Prompt:
Copy out each of these rows word for word, without the pictures.

Supplied data:
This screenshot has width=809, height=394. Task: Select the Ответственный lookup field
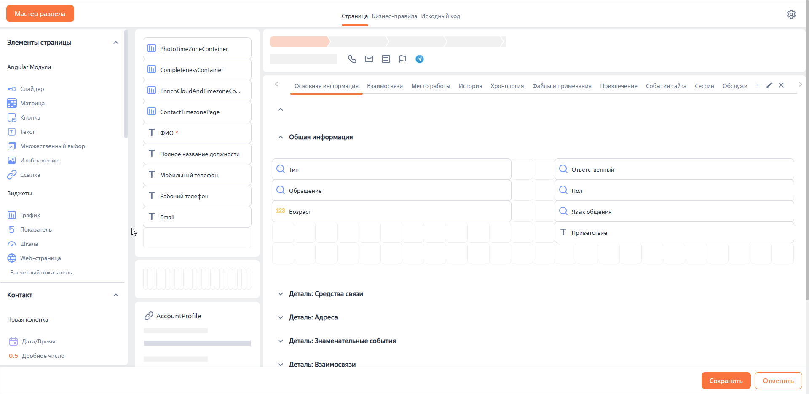pyautogui.click(x=674, y=169)
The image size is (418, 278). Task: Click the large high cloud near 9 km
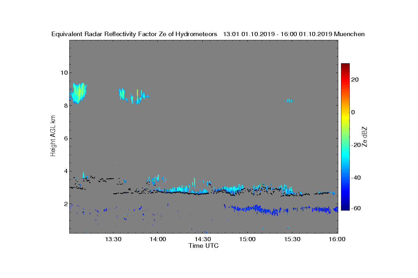(x=79, y=93)
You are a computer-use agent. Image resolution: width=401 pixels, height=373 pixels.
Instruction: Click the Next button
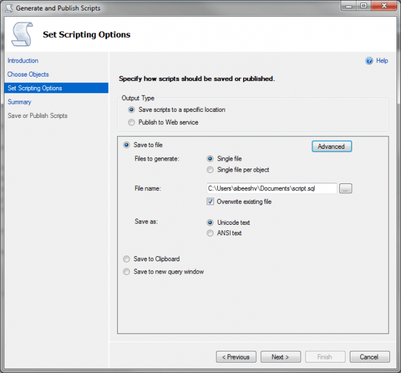[x=281, y=357]
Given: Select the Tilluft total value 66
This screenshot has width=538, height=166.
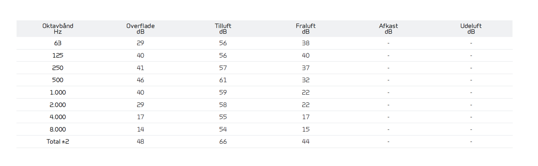Looking at the screenshot, I should click(223, 142).
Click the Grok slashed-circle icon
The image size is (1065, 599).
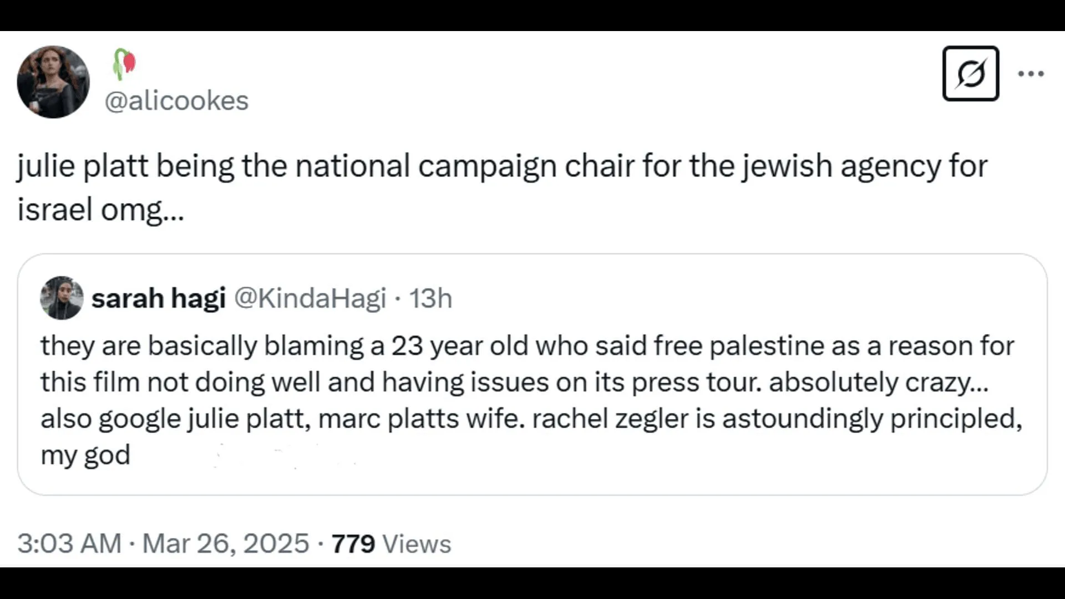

Exercise answer:
This screenshot has width=809, height=394. Task: Select the Ответственный lookup field
pyautogui.click(x=674, y=169)
The image size is (418, 278). Task: Click the large high cloud near 9 km
(x=79, y=93)
You are a computer-use agent. Image resolution: width=401 pixels, height=373 pixels.
Instruction: Click the Next button
[x=281, y=357]
Given: Select the Tilluft total value 66
This screenshot has width=538, height=166.
Looking at the screenshot, I should click(223, 142).
Click the Grok slashed-circle icon
The image size is (1065, 599).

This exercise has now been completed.